— Набор заданий —
**a.** Что, согласно отрывку о религиозных реформаторах, явно значит имя Зер-душт по своим корням?
**b.** Подхватите отрывок о религиозных реформаторах после его последнего предложения и продолжите рассуждение.

— Фрагмент источника —
▬▬▬▬▬▬
На главную
страницу

Учебные Материалы >> Философия

А.С. Хомяков. РАБОТЫ ПО ФИЛОСОФИИ

Глава: РЕФОРМАТОРЫ И ВОССТАНОВЛЕНИЕ ДУХОВНОГО НАЧАЛА РЕЛИГИИ

Несмотря на неизбежное торжество учения кушитского и на постепенное падение иранства, чувство нравственное никогда не могло утратить свои права на человеческую душу, и во всех народах восставали богоизбранные люди, повсеместно призывавшие своих братий к сознанию ко­ренной свободы и проистекающего из нее понятия о добре. От их появления зависели эпохи реформ религиозных, которые заметны в истории верований, нам известных, и которые всегда были возвратом к лучшему началу. Боль­шинство с своею грубо инстинктивною логикою, с своими грубо вещественными страстями постоянно стремилось к кушитству; лучшие умы чувствовали призвание высшее и на время восстановляли достоинство человеческое, посто­янно забываемое народными толпами.

Таков был Шакья-Муни в Индустане, или Готама (хотя Готама есть, вероятно, только буддаистическое прозвище, напоминающее Самано-Кодом, таинственного Кадма, эм­блему духа в человечестве, но духа в его бессильно стра­дательном отношении к несокрушимой необходимости, точно так же как бог в Полинезии, родоначальник чело­веков, носящий общечеловеческое имя Таата, напоминает того же Кадма -Таута). Таков был Зер-душт в Мидо-Бактрийской области, хотя имени его мы не считаем собст­венным именем, а мифическим, относящимся к самой Зендавесте, ибо Зер-душт по корням своим (ссер, зер, царь и т.д. и душт, дохт, дегешт и т.д.) явно значит — учение Господа. Не должно, однако, забывать, что собст­венное имя может казаться прозвищем мифическим: так, напр., имя Юстиниана и особенно его настоящее славян­ское имя Управда, легко могло бы быть принято за поз­днейшее прозвище, данное благородностыо потомства или сказочным преданием. Впрочем, тем более можно считать имя Зер-душта за название учения, перенесенного на мифического учителя, что оно соответствует имени фи­никийского Санхонияфона, Зан-хон-гаф (учение Хона) и представляет другую форму Зеро-астер, которая почти однозначаща с формою Зер-душт (учение Господа или свет Господа), а никак не может считаться ее искажением.
▬▬▬▬▬▬
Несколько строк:

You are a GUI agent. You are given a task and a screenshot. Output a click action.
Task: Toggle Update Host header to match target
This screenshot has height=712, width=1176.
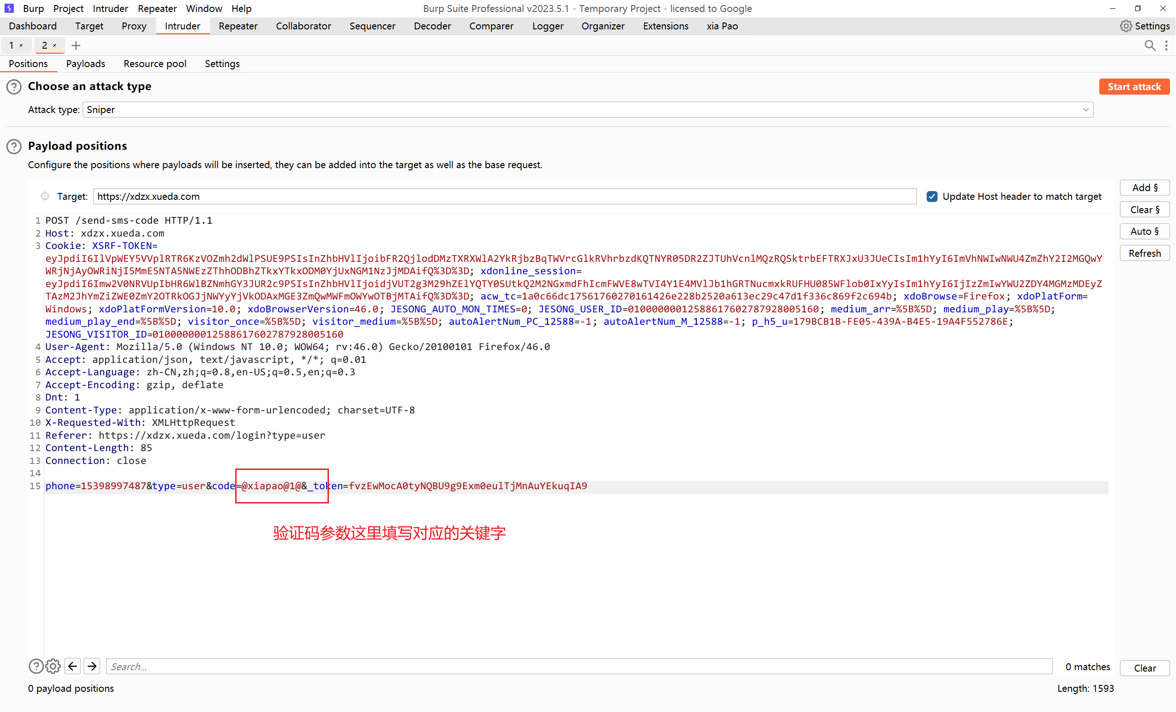tap(932, 197)
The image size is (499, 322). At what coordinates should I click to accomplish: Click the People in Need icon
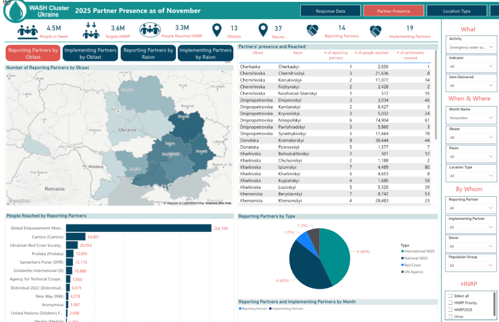[28, 32]
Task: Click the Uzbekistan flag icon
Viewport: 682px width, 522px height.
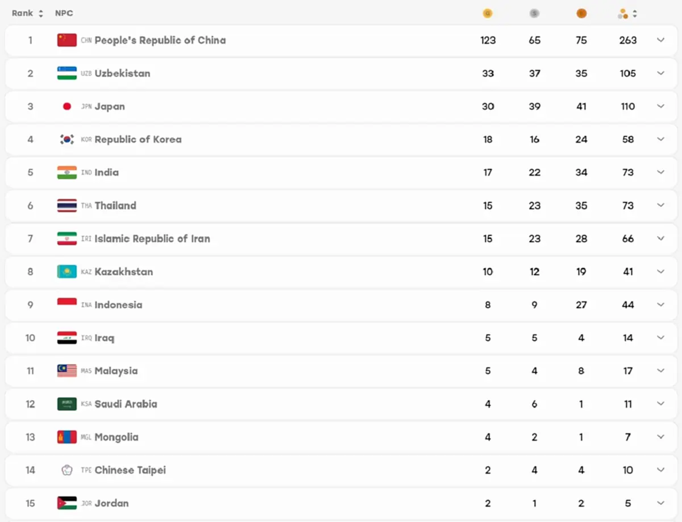Action: (x=66, y=73)
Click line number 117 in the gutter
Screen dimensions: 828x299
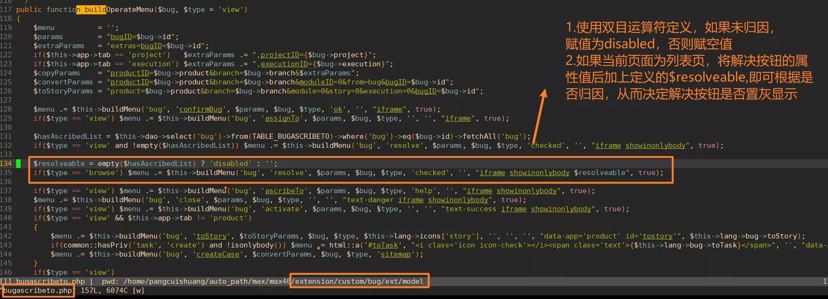pyautogui.click(x=6, y=10)
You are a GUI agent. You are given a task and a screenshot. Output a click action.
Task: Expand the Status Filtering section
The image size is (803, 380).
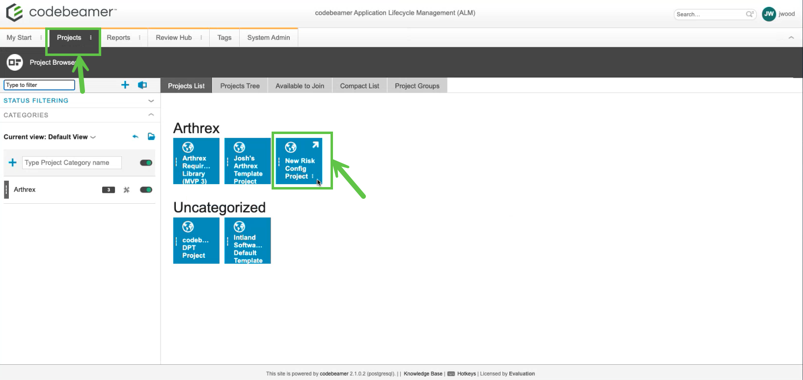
▬▬▬▬▬▬
— Ответы к заданиям —
**a.** Учение Господа.

**b.**
Но усилия человека могут восстановить только логи­ческую и мертвую формальность понятия религиозного. Убеждение человека пробуждает в других людях только мысли, безмолвно жившие в их душе, формальность же понятия всегда сохраняет характер ограниченности и умствования. Убеждение, основанное на сочувствии с чуждою мыслию, носит более или менее клеймо произвола и сопровождается скрытным, но неотвязным сомнением. Ни в умствовании, ни в убеждении, основанном на нем, нет ни полноты, ни жизни. Вера и полнота жизни религиозной неразлучны с преданием, обнимающим в единстве своем мысль и быт, чувство и умозрение. Человек не может создать предание, и реформа*, даже исправляя прежнее учение, суживает круг деятельности духовной и разрушает целость и единство внутреннего и наружного быта.

В этом отношении реформа резко отделяется от обра­щения в другую веру, уже существующую самобытно и возросшую на исторической основе преданий. Создание человека односторонне и мелко, но завет веков, проник­нутый многостороннею жизнию племен или народов и запечатленный следами безыскусственного и постепенного развития, обнимает собою всю душу даже новообращен­ного последователя, дает ему бесконечное прошедшее и окружает его целым миром образов и символов религи­озных, перешедших в полную и стройную систему быта. Разница не в последователях учения, но в учителях. Ре­форматор слаб внутренним раздором; проповедник древ­него предания силен внутренней тишиною. Этот раздор или эта тишина передаются от наставников ученикам и не изглаживаются даже в течение веков. В оковах предания есть свобода, потому что внешняя жизнь уже готова для внутреннего духа, в свободе реформы есть робкий труд, потому что мысль должна себе создать внешние образы, заклейменные неизбежным произволом. Таков был харак­тер всех реформ от глубочайшей древности до великого переворота, потрясшего и разорвавшего западное хри­стианство.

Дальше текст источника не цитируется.